Two Sundays ago, I joined a field trip organized through the Evanston North Shore Bird Club to the hawk watch at Illinois Beach State Park (“IBSP”). I have known about the hawk watch for years but never managed to get there until now (it’s an hour-and-a-half drive, which usually discourages me). But it’s a treat to visit IBSP altogether. The expanse of fairly undisturbed habitat along the lakefront is restorative.
The hawk watch is a special, different kind of bird watching. Basically it’s sitting or standing around and waiting for raptors to fly over. And when the raptors are too far away to identify by field marks, it’s great to have the counters available to help you identify them by shape and flight pattern. Luckily not all the birds were that far away.
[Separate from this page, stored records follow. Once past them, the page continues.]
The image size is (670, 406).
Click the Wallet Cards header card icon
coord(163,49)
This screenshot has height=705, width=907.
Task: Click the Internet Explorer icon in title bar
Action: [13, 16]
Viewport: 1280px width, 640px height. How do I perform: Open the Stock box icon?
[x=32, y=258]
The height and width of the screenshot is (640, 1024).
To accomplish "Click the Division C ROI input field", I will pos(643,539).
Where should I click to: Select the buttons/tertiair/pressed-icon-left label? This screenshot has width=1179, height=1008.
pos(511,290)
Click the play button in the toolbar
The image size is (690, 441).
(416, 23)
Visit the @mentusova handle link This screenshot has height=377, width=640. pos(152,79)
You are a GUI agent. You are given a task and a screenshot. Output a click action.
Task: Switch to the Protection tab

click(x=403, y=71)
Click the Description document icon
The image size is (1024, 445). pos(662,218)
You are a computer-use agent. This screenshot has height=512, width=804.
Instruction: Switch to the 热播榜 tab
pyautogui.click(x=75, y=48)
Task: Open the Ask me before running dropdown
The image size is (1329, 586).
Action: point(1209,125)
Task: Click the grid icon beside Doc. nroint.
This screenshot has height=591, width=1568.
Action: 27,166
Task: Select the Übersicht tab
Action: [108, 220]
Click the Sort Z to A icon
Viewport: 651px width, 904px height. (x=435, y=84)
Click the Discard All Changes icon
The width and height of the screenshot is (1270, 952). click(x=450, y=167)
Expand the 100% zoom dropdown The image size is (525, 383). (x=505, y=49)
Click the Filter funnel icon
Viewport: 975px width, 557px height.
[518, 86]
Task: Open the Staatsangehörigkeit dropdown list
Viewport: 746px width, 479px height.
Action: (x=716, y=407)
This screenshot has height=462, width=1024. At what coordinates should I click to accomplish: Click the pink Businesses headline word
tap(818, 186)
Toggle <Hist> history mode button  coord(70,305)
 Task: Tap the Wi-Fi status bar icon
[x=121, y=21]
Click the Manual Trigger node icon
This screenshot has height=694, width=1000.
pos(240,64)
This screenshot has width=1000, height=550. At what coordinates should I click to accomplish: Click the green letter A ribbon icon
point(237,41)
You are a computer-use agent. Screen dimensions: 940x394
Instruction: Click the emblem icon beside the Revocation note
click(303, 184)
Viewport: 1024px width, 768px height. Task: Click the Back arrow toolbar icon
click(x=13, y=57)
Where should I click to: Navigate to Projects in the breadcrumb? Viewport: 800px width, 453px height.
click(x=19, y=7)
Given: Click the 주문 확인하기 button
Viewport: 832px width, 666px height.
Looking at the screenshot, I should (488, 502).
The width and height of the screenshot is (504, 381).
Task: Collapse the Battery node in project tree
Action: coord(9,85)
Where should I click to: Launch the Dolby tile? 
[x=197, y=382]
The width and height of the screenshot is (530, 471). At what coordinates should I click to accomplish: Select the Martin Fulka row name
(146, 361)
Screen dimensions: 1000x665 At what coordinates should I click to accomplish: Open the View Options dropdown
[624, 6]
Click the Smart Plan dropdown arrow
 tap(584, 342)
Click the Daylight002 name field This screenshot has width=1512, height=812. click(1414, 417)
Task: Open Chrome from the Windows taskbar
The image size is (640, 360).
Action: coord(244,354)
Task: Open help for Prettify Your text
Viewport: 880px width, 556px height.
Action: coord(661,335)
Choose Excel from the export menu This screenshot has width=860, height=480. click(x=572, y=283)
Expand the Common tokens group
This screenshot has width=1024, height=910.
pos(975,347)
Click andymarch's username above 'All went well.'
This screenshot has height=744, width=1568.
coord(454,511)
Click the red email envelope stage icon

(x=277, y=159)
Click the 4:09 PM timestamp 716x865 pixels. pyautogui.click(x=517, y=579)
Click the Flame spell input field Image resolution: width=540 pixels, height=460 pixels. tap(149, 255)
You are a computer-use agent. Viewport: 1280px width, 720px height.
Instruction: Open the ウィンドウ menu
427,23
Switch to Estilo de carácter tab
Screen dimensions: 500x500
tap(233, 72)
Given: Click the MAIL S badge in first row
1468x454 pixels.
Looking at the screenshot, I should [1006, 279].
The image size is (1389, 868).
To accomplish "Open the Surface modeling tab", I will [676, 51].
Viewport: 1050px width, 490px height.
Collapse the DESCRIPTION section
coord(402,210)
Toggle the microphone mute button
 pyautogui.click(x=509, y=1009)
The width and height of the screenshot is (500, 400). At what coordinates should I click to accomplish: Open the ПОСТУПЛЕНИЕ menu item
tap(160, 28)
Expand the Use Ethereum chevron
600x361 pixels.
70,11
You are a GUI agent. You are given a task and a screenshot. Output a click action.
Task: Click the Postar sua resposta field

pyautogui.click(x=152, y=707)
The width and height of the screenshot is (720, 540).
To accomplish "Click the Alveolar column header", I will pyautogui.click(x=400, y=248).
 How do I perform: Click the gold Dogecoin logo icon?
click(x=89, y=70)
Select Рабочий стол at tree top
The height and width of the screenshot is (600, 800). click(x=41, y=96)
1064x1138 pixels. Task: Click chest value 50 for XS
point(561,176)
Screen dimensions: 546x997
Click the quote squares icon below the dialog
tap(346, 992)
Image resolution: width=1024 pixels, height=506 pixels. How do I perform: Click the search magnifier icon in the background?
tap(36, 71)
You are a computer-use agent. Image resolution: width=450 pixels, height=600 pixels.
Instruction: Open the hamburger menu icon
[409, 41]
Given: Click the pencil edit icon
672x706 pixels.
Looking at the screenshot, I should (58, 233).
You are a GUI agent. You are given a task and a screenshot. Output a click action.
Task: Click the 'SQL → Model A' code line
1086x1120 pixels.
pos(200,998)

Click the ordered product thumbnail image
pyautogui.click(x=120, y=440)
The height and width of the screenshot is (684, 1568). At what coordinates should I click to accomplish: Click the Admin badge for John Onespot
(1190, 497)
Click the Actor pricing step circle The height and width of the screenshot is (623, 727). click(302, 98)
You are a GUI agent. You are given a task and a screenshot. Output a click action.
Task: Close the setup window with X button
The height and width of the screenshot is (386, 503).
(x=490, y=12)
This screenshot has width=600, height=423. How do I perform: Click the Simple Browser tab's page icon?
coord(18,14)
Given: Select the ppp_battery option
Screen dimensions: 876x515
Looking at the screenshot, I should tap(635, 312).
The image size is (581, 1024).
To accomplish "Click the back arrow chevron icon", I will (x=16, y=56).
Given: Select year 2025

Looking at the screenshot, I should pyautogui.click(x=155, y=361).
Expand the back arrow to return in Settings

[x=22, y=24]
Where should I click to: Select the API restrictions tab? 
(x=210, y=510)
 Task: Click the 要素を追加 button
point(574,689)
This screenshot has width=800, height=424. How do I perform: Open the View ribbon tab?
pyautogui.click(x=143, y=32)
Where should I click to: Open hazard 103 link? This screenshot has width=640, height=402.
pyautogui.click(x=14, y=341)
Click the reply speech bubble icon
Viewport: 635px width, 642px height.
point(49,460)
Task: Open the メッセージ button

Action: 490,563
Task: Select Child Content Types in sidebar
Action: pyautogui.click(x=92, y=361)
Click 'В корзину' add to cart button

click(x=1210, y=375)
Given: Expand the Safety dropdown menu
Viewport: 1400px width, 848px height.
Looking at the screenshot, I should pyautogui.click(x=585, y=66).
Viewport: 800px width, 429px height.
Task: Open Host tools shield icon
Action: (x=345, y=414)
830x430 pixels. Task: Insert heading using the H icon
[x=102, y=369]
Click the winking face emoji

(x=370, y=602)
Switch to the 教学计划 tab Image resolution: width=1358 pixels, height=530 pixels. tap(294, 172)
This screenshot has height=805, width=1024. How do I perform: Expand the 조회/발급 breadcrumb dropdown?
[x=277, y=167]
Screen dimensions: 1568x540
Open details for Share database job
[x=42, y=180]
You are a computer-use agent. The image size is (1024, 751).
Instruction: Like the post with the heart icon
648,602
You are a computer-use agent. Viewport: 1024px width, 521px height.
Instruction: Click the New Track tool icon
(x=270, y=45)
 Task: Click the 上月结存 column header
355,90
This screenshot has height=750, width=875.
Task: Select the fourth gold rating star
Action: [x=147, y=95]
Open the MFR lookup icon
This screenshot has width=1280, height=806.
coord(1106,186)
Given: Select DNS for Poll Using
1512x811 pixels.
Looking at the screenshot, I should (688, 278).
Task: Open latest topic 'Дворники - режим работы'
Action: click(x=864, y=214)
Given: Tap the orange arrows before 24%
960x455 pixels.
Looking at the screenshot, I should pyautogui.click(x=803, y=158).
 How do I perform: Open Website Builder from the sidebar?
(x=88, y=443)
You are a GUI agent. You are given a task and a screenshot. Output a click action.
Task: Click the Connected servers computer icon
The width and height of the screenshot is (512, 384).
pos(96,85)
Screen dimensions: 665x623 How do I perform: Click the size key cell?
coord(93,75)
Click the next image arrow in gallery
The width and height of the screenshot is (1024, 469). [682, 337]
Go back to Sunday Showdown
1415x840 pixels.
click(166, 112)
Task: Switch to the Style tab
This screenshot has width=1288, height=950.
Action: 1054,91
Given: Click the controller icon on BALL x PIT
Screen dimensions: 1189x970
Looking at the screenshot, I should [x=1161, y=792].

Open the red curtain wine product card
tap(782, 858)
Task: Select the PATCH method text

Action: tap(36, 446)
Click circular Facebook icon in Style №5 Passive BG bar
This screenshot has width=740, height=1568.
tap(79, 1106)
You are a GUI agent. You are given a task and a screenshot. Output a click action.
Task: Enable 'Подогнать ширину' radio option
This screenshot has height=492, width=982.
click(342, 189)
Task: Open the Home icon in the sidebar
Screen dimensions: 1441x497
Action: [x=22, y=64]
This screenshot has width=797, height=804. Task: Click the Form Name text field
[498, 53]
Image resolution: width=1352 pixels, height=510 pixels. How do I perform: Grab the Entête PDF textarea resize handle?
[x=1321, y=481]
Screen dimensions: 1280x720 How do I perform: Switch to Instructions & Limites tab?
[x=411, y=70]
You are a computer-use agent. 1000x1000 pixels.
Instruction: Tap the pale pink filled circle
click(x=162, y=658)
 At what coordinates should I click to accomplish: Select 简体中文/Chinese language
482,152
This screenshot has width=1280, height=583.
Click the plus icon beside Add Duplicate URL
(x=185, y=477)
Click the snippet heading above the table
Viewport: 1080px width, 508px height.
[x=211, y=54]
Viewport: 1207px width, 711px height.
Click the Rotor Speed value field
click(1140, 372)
Then this past Sunday I birded much closer to home. My friend Lesa met me at Miller Meadow and we walked around there for a couple hours.
From the beginning, we kept running into this American Kestrel who was hunting the preserve. Eventually we were treated to our own miniature hawk watch. As we started to turn back, we counted a Cooper’s Hawk, four Red-Tailed Hawks, a Northern Harrier, a Golden Eagle and fifty-five Turkey Vultures.
I did not manage to get pictures of all the birds that flew over but considering that most of the year you feel lucky to see one or two raptors on an outing, seeing so many fly overhead was quite exciting.
Earlier in the day, we also had a migrating juvenile Black-Crowned Night Heron… sometime before the 200 or so Canada Geese that had been feeding in the fields took to the air.